Le simulazioni sono raccomandate da tutte le principali autorità di cybersecurity: ENISA (European Union Agency for Cybersecurity) le include nelle linee guida per la security awareness, il NIST (National Institute of Standards and Technology) le prevede nel framework 800-50 per i programmi di security training, e la NIS2 implicitamente le richiede quando prescrive “misure adeguate di gestione dei rischi cyber” e “formazione regolare del personale”. Non sono un'opzione: sono una componente essenziale di qualsiasi programma di sicurezza serio.
Benchmark: prima vs dopo le simulazioni
Dati dal KnowBe4 Phishing Benchmarking Report 2025 (campione: 65.000 organizzazioni globali, di cui 4.200 in EMEA). Prima campagna (baseline): tasso di click medio del 33,1% per PMI con 25-250 dipendenti. Dopo 90 giorni di formazione + simulazioni: 18,9%. Dopo 12 mesi di programma strutturato: 4,7%. Riduzione complessiva dell'86% del tasso di click. Le aziende italiane partono da un baseline leggermente superiore alla media EMEA (35,2%) ma raggiungono risultati analoghi dopo 12 mesi.
2. Come Funziona una Campagna: Le 6 Fasi
Una campagna di phishing simulata ben progettata segue un processo strutturato in sei fasi, dalla pianificazione alla formazione post-campagna. Ogni fase è critica per il successo complessivo del programma.
Fase 1: Pianificazione
Si definiscono gli obiettivi della campagna (baseline iniziale, test post-formazione, valutazione per reparto), il target (tutta l’azienda, reparto specifico, management), la tipologia di phishing da simulare (generico, spear phishing, BEC), i tempi di invio (orario lavorativo, pausa pranzo, sera), e i criteri di successo. Si coordinano con il DPO gli aspetti privacy e con le risorse umane la comunicazione al personale.
Fase 2: Creazione del Template
Si progetta l’email di phishing simulata. Per la baseline, si usano template generici (notifica spedizione DHL, reset password Microsoft, fattura in scadenza). Per le campagne successive, si personalizzano i template con dettagli aziendali reali: nome del CEO, progetti in corso, fornitori abituali. La landing page di cattura replica la pagina di login del servizio impersonato. Il livello di sofisticazione deve essere coerente con il livello di formazione già erogato.

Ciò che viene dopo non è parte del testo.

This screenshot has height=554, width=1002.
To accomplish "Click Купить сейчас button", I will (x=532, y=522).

Fase 3: Lancio della Campagna
L’email viene inviata ai destinatari target dalla piattaforma di simulazione. Per evitare che il sistema antispam aziendale la blocchi, si configurano whitelist temporanee sull’email gateway (solo gli IP della piattaforma di simulazione). L’invio viene distribuito nell’arco di 1-2 ore per evitare che i dipendenti si avvisino reciprocamente all’arrivo simultaneo dell’email.

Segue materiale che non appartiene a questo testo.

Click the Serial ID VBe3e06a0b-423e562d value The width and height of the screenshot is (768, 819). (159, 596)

Fase 4: Monitoraggio in Tempo Reale
La piattaforma traccia in tempo reale: quanti hanno aperto l’email, quanti hanno cliccato sul link, quanti hanno inserito credenziali nella landing page, quanti hanno aperto l’allegato, quanti hanno segnalato l’email come phishing usando il pulsante di report. I dati vengono aggregati per reparto, ruolo, sede e confrontati con le campagne precedenti.

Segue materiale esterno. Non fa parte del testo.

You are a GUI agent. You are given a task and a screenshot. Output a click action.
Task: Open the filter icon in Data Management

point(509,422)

Fase 5: Reporting e Analisi
Al termine della campagna (tipicamente dopo 72 ore), si genera il report completo: PPP (Phish-Prone Percentage) globale e per reparto, confronto con baseline e campagne precedenti, trend temporale, benchmark di settore, identificazione dei reparti/ruoli più vulnerabili, analisi del tasso di segnalazione. Il report viene presentato al management e al DPO.
Fase 6: Formazione Post-Campagna
Chi ha cliccato riceve formazione just-in-time al momento del click (teachable moment) più un modulo di approfondimento assegnato automaticamente. I risultati aggregati vengono condivisi con tutta l’azienda in modo anonimo, evidenziando i segnali che avrebbero dovuto essere riconosciuti. Le lezioni apprese alimentano la progettazione della campagna successiva.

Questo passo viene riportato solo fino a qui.